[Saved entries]
***

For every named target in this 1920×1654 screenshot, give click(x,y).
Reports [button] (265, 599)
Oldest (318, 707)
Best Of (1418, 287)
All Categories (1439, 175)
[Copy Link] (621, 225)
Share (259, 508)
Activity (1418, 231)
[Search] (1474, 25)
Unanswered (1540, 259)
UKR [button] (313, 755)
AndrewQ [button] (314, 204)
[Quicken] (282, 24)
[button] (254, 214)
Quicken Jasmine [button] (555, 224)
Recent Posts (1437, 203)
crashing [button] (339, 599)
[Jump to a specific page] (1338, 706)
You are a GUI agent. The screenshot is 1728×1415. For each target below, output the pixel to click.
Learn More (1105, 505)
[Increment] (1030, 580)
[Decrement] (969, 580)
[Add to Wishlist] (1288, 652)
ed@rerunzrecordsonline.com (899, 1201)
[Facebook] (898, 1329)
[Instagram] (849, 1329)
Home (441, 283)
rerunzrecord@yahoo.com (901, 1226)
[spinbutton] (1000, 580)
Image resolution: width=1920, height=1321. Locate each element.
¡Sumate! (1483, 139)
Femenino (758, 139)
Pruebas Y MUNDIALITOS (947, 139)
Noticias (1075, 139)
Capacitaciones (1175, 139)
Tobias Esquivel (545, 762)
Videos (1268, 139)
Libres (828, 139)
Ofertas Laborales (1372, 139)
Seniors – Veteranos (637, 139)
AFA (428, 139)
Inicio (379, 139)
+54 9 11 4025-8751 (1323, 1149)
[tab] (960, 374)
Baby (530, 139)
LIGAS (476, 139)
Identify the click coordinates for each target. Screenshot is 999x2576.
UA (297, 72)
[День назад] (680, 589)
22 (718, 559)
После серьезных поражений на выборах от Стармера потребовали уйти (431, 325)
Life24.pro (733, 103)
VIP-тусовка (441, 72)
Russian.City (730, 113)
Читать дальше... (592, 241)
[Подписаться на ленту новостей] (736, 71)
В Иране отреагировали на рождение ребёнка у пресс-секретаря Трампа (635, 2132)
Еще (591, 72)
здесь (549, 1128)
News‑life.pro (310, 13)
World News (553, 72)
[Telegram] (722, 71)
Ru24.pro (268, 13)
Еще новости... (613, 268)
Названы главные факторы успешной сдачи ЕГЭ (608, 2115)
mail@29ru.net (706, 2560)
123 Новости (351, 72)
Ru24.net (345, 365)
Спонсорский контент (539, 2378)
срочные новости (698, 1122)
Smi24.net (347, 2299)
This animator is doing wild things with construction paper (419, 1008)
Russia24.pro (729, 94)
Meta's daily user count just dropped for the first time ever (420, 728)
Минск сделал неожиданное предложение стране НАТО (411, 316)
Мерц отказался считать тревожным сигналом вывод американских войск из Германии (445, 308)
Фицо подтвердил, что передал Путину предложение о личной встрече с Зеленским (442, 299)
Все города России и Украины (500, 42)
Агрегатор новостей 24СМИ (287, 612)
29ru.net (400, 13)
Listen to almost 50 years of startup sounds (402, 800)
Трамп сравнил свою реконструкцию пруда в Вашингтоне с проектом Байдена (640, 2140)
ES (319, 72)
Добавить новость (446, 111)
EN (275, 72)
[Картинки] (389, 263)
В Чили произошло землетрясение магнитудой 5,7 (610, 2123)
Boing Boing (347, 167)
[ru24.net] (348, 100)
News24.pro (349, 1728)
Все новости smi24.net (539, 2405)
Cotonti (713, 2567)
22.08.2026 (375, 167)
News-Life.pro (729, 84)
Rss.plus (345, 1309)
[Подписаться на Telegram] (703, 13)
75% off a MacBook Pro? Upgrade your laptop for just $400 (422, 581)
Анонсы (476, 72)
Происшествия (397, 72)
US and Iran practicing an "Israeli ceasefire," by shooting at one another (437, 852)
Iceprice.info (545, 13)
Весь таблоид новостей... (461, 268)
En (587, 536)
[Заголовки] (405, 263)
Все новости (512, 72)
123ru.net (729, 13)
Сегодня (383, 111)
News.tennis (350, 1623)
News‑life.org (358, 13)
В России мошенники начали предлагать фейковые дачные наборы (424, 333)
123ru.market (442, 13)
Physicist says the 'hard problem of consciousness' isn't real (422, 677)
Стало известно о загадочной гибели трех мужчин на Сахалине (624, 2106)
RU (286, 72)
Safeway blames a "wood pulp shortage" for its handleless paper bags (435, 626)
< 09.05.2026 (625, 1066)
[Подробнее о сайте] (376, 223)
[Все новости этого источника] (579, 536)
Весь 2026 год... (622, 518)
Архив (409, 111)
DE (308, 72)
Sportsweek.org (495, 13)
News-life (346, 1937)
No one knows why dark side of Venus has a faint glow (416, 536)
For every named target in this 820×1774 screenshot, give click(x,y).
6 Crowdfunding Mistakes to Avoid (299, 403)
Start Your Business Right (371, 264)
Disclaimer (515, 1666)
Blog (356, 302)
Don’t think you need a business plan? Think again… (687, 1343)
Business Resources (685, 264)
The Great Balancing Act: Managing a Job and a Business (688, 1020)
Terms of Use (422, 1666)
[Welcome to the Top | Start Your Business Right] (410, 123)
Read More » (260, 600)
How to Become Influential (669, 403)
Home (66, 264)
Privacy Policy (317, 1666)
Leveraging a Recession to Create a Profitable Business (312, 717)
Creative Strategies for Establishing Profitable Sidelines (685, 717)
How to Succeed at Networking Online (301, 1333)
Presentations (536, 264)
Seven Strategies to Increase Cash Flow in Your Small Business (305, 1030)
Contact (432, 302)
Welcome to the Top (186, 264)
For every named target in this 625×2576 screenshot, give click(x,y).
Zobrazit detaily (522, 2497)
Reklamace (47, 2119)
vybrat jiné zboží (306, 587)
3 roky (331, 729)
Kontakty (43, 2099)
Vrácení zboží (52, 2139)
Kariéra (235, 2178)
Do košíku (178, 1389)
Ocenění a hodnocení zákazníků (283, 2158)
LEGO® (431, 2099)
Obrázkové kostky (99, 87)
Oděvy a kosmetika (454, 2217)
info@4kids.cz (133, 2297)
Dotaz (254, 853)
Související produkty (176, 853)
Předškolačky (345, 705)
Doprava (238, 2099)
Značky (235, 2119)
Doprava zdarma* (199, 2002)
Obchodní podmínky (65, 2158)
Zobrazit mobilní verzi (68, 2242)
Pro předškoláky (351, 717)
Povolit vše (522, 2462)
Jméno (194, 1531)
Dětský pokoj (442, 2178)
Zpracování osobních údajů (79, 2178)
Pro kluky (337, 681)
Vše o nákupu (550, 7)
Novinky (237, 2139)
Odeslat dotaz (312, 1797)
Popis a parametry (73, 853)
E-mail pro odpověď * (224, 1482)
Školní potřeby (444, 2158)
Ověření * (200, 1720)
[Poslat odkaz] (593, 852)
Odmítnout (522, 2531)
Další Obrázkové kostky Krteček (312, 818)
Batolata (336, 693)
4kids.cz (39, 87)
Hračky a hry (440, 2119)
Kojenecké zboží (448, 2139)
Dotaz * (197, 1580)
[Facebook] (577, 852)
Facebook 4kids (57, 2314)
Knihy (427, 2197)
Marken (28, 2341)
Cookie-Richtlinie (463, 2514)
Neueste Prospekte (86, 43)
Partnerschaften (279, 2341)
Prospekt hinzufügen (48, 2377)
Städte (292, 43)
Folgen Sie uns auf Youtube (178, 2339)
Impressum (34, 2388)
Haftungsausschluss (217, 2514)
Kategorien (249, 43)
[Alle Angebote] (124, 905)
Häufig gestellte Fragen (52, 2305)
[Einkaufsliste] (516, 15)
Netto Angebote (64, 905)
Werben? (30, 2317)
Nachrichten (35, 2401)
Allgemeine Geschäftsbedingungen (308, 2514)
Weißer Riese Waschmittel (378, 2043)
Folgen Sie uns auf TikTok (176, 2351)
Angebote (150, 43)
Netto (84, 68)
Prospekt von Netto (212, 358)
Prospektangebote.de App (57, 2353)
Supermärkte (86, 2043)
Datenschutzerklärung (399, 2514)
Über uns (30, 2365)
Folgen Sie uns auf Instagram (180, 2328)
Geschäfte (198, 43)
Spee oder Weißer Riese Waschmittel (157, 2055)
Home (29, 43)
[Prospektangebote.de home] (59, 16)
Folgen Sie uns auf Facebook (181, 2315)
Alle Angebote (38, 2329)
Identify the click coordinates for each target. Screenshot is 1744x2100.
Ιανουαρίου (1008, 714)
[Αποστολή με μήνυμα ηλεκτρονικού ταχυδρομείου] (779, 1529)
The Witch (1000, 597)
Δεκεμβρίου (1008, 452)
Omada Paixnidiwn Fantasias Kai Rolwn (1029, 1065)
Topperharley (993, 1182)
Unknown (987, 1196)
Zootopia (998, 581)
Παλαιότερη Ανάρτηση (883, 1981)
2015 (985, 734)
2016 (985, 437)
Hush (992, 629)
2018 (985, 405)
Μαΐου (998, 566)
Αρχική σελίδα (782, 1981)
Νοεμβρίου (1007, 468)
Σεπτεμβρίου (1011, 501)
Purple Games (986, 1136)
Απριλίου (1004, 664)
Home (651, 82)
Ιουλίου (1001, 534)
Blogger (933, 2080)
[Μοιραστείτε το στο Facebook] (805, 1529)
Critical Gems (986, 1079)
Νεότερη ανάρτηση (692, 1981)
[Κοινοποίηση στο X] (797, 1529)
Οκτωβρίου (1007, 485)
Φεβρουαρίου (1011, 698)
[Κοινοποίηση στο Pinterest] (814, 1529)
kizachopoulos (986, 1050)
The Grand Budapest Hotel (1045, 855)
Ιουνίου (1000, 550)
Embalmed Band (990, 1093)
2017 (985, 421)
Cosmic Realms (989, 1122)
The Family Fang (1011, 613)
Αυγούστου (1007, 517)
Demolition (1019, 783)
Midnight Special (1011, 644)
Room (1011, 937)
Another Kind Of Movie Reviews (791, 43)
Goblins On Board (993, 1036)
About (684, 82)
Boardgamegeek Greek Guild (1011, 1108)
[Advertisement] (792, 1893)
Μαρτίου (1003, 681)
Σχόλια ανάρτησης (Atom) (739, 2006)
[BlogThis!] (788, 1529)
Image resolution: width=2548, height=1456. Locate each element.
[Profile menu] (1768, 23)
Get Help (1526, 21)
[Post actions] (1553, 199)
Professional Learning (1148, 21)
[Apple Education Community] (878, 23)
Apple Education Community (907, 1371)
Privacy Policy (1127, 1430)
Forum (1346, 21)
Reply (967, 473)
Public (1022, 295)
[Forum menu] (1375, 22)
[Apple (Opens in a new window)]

***

• [Try it]
Reproduce only the lines above spanning from the line containing "Vrácení zboží (52, 2139)" through the line containing "Odmítnout (522, 2531)", word for word.

• [Task output]
Vrácení zboží (52, 2139)
Kariéra (235, 2178)
Do košíku (178, 1389)
Ocenění a hodnocení zákazníků (283, 2158)
LEGO® (431, 2099)
Obrázkové kostky (99, 87)
Oděvy a kosmetika (454, 2217)
info@4kids.cz (133, 2297)
Dotaz (254, 853)
Související produkty (176, 853)
Předškolačky (345, 705)
Doprava (238, 2099)
Značky (235, 2119)
Doprava zdarma* (199, 2002)
Obchodní podmínky (65, 2158)
Zobrazit mobilní verzi (68, 2242)
Pro předškoláky (351, 717)
Povolit vše (522, 2462)
Jméno (194, 1531)
Dětský pokoj (442, 2178)
Zpracování osobních údajů (79, 2178)
Pro kluky (337, 681)
Vše o nákupu (550, 7)
Novinky (237, 2139)
Odeslat dotaz (312, 1797)
Popis a parametry (73, 853)
E-mail pro odpověď * (224, 1482)
Školní potřeby (444, 2158)
Ověření * (200, 1720)
[Poslat odkaz] (593, 852)
Odmítnout (522, 2531)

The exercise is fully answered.